You can’t separate fiscal issues from social issues. They’re deeply intertwined. They affect each other. Economic issues often are
social issues. And conservative fiscal policies do enormous social
harm. That’s true even for the mildest, most generous version of “fiscal
conservatism” — low taxes, small government, reduced regulation, a free
market. These policies perpetuate human rights abuses.
They make life
harder for people who already have hard lives. Even if the people
supporting these policies don’t intend this, the policies are racist,
sexist, classist (obviously), ableist, homophobic, transphobic, and
otherwise socially retrograde. In many ways, they do more harm than
so-called “social policies” that are supposedly separate from economic
ones. Here are seven reasons that “fiscally conservative, socially
liberal” is nonsense.
1: Poverty, and the cycle of poverty. This is the big one. Poverty is a social issue.
The cycle of poverty — the ways that poverty itself makes it harder to
get out of poverty, the ways that poverty can be a permanent trap
lasting for generations — is a social issue, and a human rights issue.
If you’re poor, there’s about a two in three chance that you’re going to stay poor for at least a year, about a two in three chance that if you do pull out of poverty you’ll be poor again within five years — and about a two in three chance
that your children are going to be poor.
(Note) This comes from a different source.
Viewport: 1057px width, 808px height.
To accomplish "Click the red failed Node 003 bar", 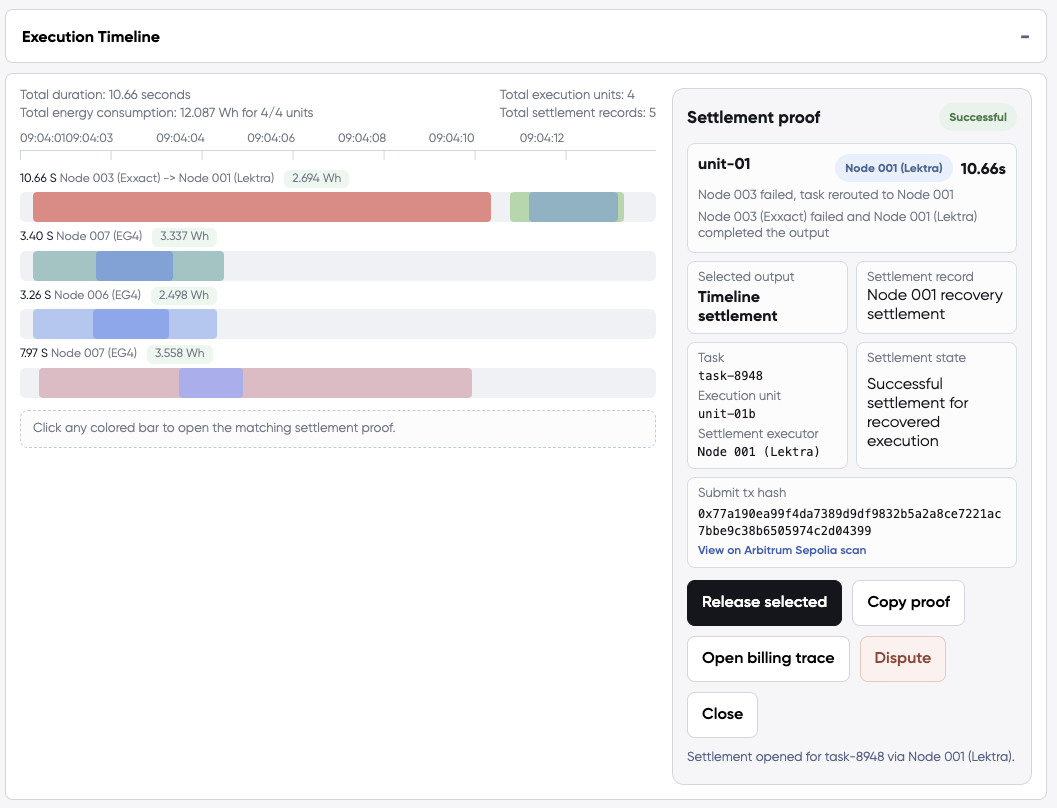I will 261,207.
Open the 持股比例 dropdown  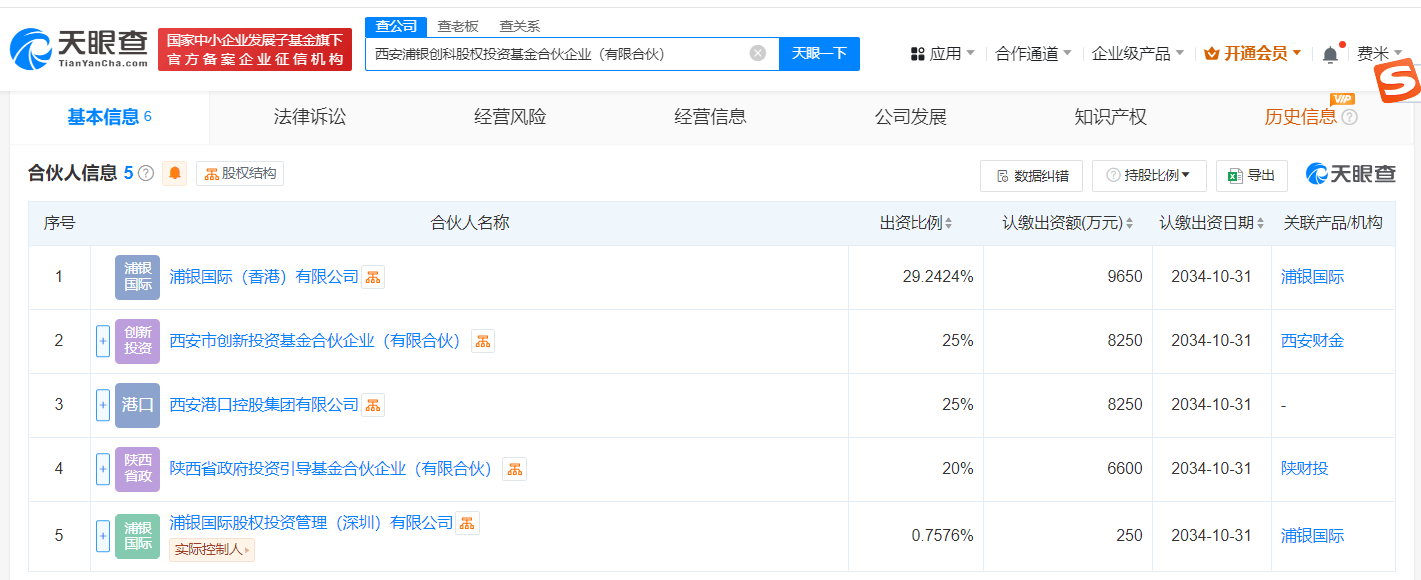point(1148,176)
Among other things: Being poor
makes it much harder to get education or job training that would help
you get higher-paying work. Even if you can afford job training or it’s
available for free — if you have more than one job, or if your work is
menial and exhausting, or if both of those are true (often the case if
you’re poor), there’s a good chance you won’t have the time or energy to
get that training, or to look for higher-paying work. Being poor
typically means you can’t afford to lose your job — which means you
can’t afford to unionize, or otherwise push back against your wages and
working conditions. It means that a temporary crisis — sickness or
injury, job loss, death in the family — can destroy your life: you have
no cushion, nobody you know has a cushion, a month or two without income
and you’re totally screwed. If you do lose your job, or if you’re
disabled, the labyrinthine bureaucracy of unemployment and disability
benefits is exhausting: if you do manage to navigate it, it can deplete
your ability to do much of anything else to improve your life — and if
you can’t navigate it, that’s very likely going to tank your life.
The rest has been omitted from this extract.